1. Nach der Rechtsprechung sowohl des VI. als auch des X. Senats des BFH liegen Einkünfte "aus früheren Dienstleistungen" nur vor, wenn sie dem Steuerpflichtigen aus eben diesem Rechtsgrund zufließen. Um Einkünfte aus nichtselbstständiger Arbeit kann es sich daher nur handeln, wenn der Steuerpflichtige sie – abgesehen von der erbrachten Dienstleistung – ohne rechtlich ins Gewicht fallenden Eigenbeitrag erhält, also ohne eine Leistung aus seinem Vermögen oder für seine Rechnung (vgl. z.B. BFH, Urteil vom 22.11.2006, X R 29/05, BStBl II 2007, 402, BFH/NV 2007, 574).
2. Wenn das maßgebende Dienstrecht vorsieht, dass vom Bruttogehalt ein Abzug für Zwecke der Altersvorsorge vorgenommen wird, unterscheidet die höchstrichterliche Rechtsprechung danach,
- ob ein bereits zugeflossener Gehaltsbestandteil vom Arbeitnehmer für Zwecke der Altersvorsorge eingesetzt wird, sodass es sich zugleich um zugeflossenen Arbeitslohn und um einen Eigenbeitrag des Arbeitnehmers zu seiner Altersvorsorge handelt, oder
- ob der einbehaltene Gehaltsanteil erst im Versorgungsfall als nachträglicher Arbeitslohn in Form eines Ruhegeldes ausgezahlt wird, was noch nicht während der aktiven Dienstzeit, sondern erst in der Versorgungsphase zum Zufluss von Arbeitslohn führt.
3. Interne Maßnahmen des Arbeitgebers, die dieser trifft, um den Versorgungsanspruch des Arbeitnehmers abzusichern, bewirken noch keinen Zufluss von Arbeitslohn im Umfang der vom Arbeitgeber für die Altersversorgung zurückgelegten Mittel während der aktiven Dienstzeit. Dies gilt auch dann, wenn der Arbeitgeber innerhalb seines Vermögens Mittel für die Altersversorgung seiner Arbeitnehmer zweckbindet und separiert.
4. Anders stellt es sich dann dar, wenn der Arbeitgeber mit seinen Leistungen dem Arbeitnehmer einen unmittelbaren und unentziehbaren Rechtsanspruch gegen einen Dritten – z.B. Versicherungsschutz – verschafft (vgl. z.B. BFH, Urteil vom 29.7.2010, VI R 39/09, BFH/NV 2010, 2296).
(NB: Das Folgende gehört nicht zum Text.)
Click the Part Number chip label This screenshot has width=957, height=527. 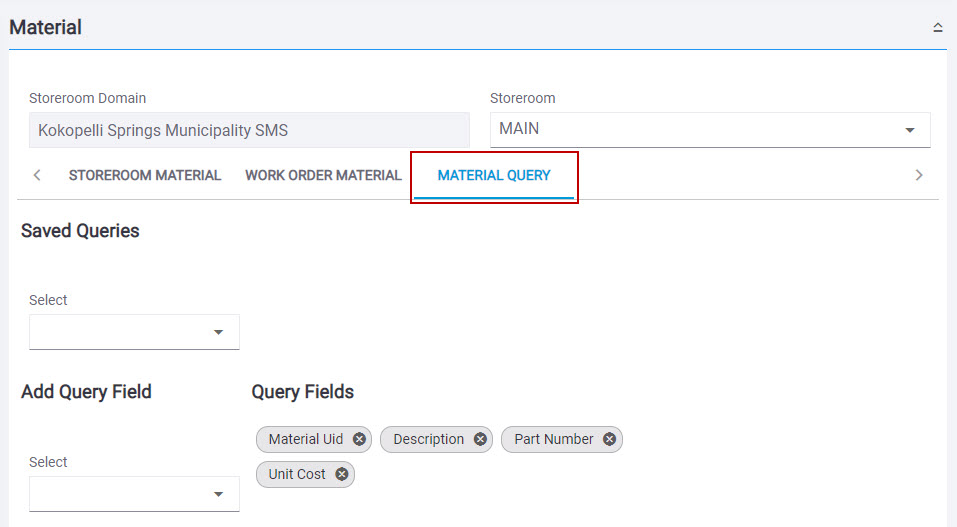click(554, 439)
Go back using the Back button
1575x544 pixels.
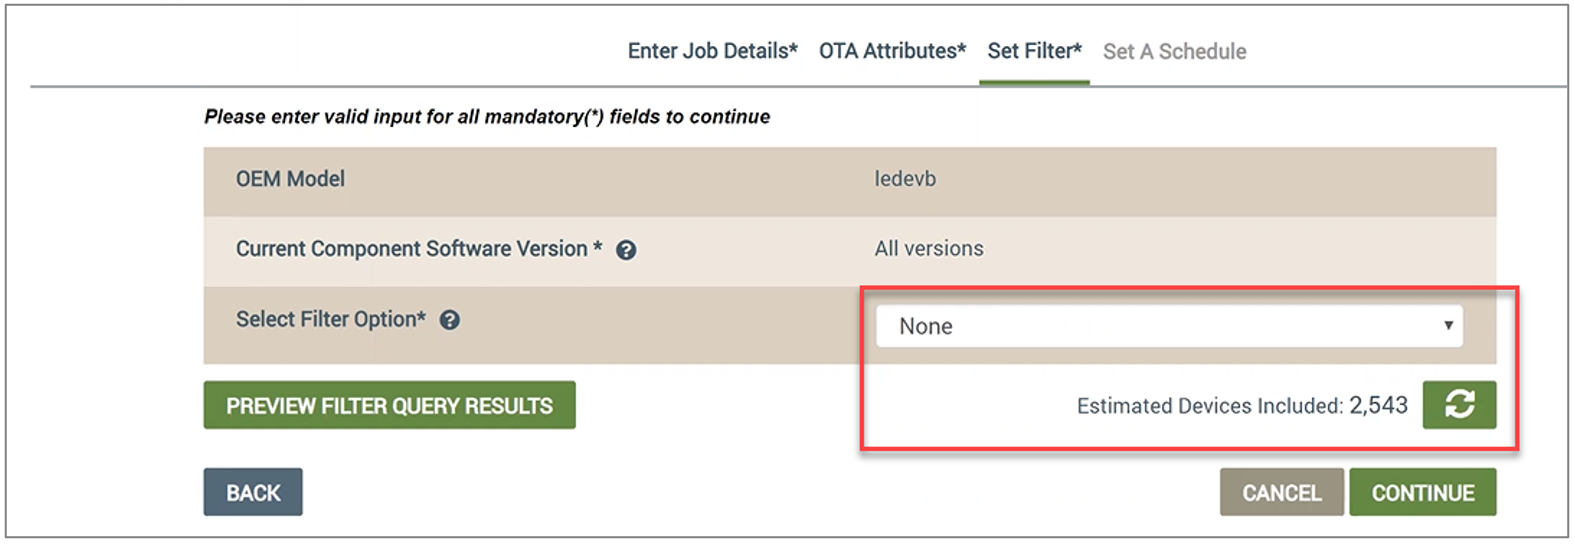pyautogui.click(x=253, y=492)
5. Ebenso wie bei den seit 1974 geschaffenen Versorgungssystemen
- der NATO (BFH, Urteil vom 22.11.2006, X R 29/05, BStBl II 2007, 402, BFH/NV 2007, 574),
- der OECD (BFH, Urteil vom 7.2.1990, X R 36/86, BStBl II 1990, 1062) und
- der Europäischen Weltraumorganisation – ESA (BFH, Beschluss vom 22.7.2015, X B 172/14, BFH/NV 2015, 1390)
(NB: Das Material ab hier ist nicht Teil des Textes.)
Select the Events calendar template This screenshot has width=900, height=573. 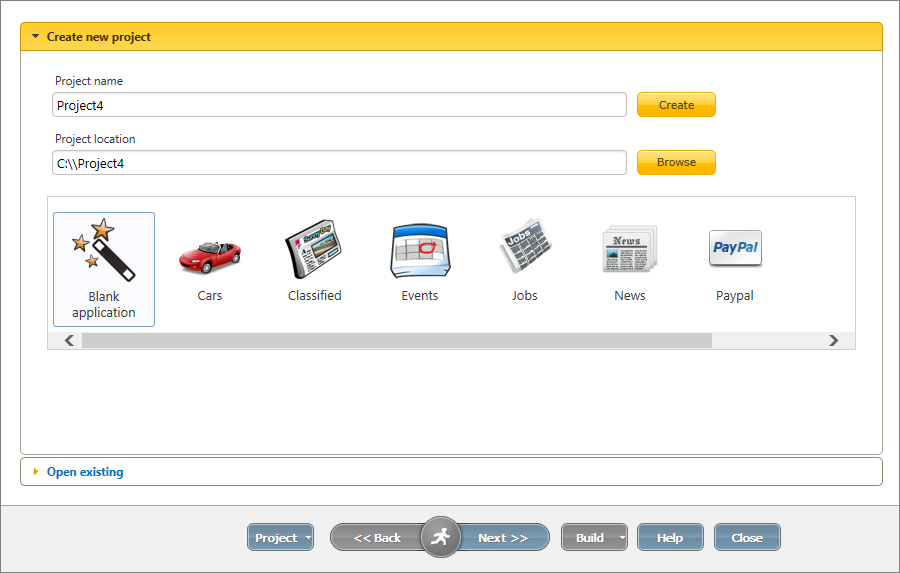pyautogui.click(x=419, y=258)
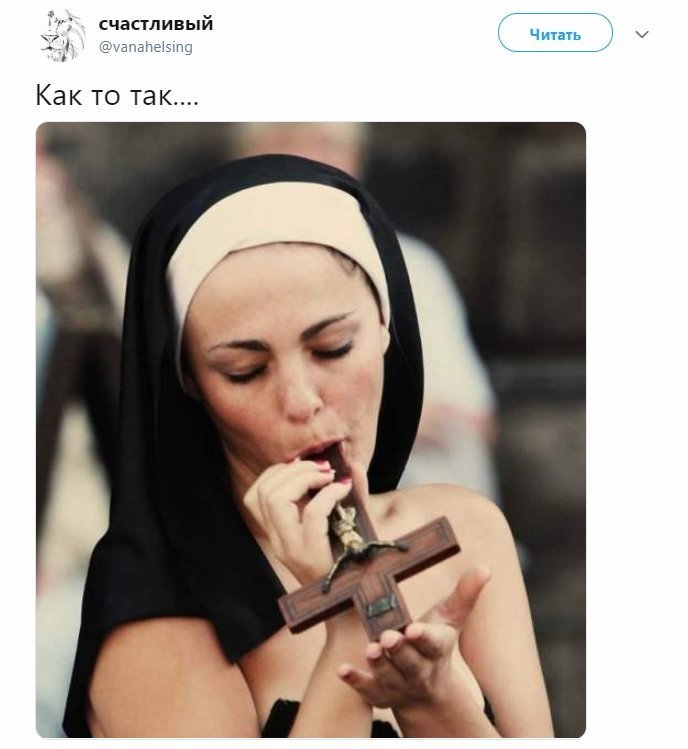Open the user page via the @vanahelsing username
This screenshot has height=749, width=688.
(x=146, y=47)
ist auch bei dem Europäischen Patentamt das für die Altersversorgung der Bediensteten vorgesehene Kapital rechtlich im Vermögen der jeweiligen Organisation geblieben. Der gesonderte Ausweis im Haushaltsplan ist rechtlich unerheblich.
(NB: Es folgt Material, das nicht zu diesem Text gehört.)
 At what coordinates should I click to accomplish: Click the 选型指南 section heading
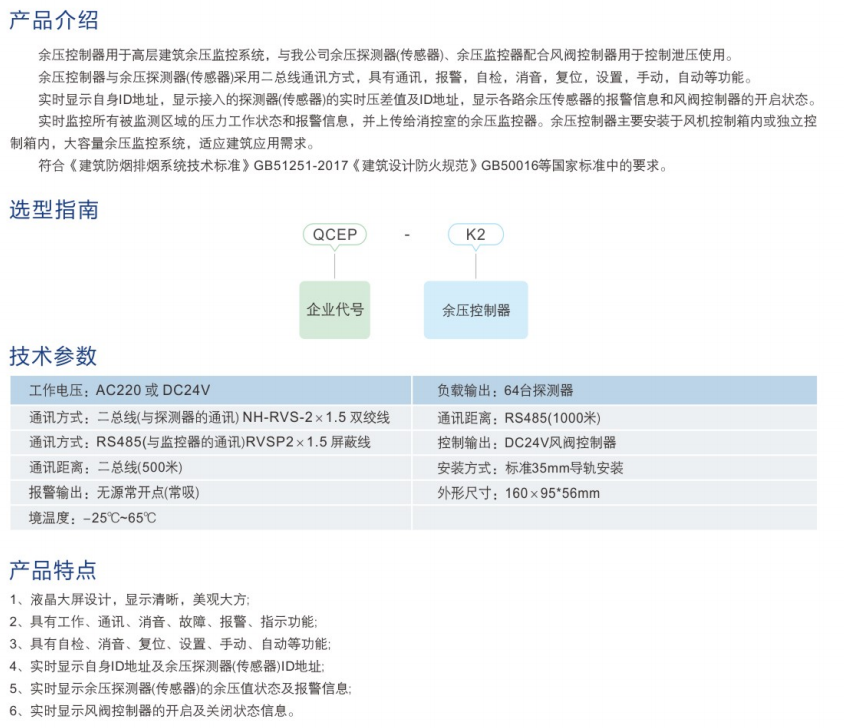[x=53, y=210]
6. Die Steuerpflicht erstreckt sich auf alle Bestandteile der Altersbezüge (Grundpension, Haushalts- und Kinderzulage sowie Steueranpassung). Die Steueranpassung kann nicht mit einer nicht steuerbaren Steuererstattung verglichen werden. Sie ist eine originäre Leistung des Arbeitgebers, die von diesem mit Rücksicht auf die von dem inländischen FA erhobene Steuer erbracht wird.